__Stored records__:

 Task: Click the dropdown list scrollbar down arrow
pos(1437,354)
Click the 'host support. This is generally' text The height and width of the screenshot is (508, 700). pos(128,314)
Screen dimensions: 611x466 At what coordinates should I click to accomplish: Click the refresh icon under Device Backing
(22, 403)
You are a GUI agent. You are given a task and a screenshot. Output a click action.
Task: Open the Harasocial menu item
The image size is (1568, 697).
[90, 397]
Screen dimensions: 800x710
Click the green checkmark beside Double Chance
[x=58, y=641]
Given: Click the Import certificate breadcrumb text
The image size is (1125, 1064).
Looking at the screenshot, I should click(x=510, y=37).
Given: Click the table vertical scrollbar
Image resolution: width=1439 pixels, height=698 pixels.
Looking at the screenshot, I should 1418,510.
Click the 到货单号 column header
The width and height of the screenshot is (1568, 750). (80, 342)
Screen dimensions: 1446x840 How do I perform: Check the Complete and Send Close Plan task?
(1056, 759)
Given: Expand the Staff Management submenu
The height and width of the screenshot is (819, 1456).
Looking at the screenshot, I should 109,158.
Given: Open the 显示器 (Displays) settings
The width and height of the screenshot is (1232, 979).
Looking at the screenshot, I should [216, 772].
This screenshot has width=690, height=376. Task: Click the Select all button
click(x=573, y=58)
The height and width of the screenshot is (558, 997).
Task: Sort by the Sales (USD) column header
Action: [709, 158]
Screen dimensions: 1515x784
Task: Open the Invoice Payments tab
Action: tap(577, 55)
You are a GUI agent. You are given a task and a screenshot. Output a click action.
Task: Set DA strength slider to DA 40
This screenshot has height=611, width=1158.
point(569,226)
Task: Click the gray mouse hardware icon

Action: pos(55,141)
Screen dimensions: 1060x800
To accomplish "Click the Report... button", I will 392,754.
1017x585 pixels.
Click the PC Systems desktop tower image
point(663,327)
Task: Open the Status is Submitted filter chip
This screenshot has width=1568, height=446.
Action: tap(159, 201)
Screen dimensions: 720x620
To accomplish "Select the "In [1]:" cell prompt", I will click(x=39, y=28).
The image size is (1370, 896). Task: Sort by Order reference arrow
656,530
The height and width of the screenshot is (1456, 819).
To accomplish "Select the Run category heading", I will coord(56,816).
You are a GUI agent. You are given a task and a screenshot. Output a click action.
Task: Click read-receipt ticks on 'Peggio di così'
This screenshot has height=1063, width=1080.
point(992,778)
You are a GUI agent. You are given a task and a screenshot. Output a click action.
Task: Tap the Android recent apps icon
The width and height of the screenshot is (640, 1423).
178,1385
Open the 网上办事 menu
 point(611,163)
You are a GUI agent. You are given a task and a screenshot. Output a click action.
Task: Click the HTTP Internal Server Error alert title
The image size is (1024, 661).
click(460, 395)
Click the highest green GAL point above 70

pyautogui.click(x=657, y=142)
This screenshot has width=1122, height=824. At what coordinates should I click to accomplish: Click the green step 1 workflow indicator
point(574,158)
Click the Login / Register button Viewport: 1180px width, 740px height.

__WORK INSTRUCTION__: Each line above is to be restated exactly as it stands.

__RESPONSE BOX__:
 Task: Click the dropdown list scrollbar down arrow
pos(1437,354)
Click the 'host support. This is generally' text The height and width of the screenshot is (508, 700). pos(128,314)
Screen dimensions: 611x466 At what coordinates should I click to accomplish: Click the refresh icon under Device Backing
(22, 403)
You are a GUI agent. You are given a task and a screenshot. Output a click action.
Task: Open the Harasocial menu item
The image size is (1568, 697).
[90, 397]
Screen dimensions: 800x710
Click the green checkmark beside Double Chance
[x=58, y=641]
Given: Click the Import certificate breadcrumb text
The image size is (1125, 1064).
Looking at the screenshot, I should click(x=510, y=37).
Given: Click the table vertical scrollbar
Image resolution: width=1439 pixels, height=698 pixels.
Looking at the screenshot, I should 1418,510.
Click the 到货单号 column header
The width and height of the screenshot is (1568, 750). (80, 342)
Screen dimensions: 1446x840 How do I perform: Check the Complete and Send Close Plan task?
(1056, 759)
Given: Expand the Staff Management submenu
The height and width of the screenshot is (819, 1456).
Looking at the screenshot, I should 109,158.
Given: Open the 显示器 (Displays) settings
The width and height of the screenshot is (1232, 979).
Looking at the screenshot, I should [216, 772].
This screenshot has width=690, height=376. Task: Click the Select all button
click(x=573, y=58)
The height and width of the screenshot is (558, 997).
Task: Sort by the Sales (USD) column header
Action: [709, 158]
Screen dimensions: 1515x784
Task: Open the Invoice Payments tab
Action: tap(577, 55)
You are a GUI agent. You are given a task and a screenshot. Output a click action.
Task: Set DA strength slider to DA 40
This screenshot has height=611, width=1158.
point(569,226)
Task: Click the gray mouse hardware icon

Action: pos(55,141)
Screen dimensions: 1060x800
To accomplish "Click the Report... button", I will 392,754.
1017x585 pixels.
Click the PC Systems desktop tower image
point(663,327)
Task: Open the Status is Submitted filter chip
This screenshot has width=1568, height=446.
Action: tap(159, 201)
Screen dimensions: 720x620
To accomplish "Select the "In [1]:" cell prompt", I will click(x=39, y=28).
The image size is (1370, 896). Task: Sort by Order reference arrow
656,530
The height and width of the screenshot is (1456, 819).
To accomplish "Select the Run category heading", I will coord(56,816).
You are a GUI agent. You are given a task and a screenshot. Output a click action.
Task: Click read-receipt ticks on 'Peggio di così'
This screenshot has height=1063, width=1080.
point(992,778)
You are a GUI agent. You are given a task and a screenshot. Output a click action.
Task: Tap the Android recent apps icon
The width and height of the screenshot is (640, 1423).
178,1385
Open the 网上办事 menu
 point(611,163)
You are a GUI agent. You are given a task and a screenshot. Output a click action.
Task: Click the HTTP Internal Server Error alert title
The image size is (1024, 661).
click(460, 395)
Click the highest green GAL point above 70

pyautogui.click(x=657, y=142)
This screenshot has width=1122, height=824. At what coordinates should I click to accomplish: Click the green step 1 workflow indicator
point(574,158)
Click the Login / Register button Viewport: 1180px width, 740px height.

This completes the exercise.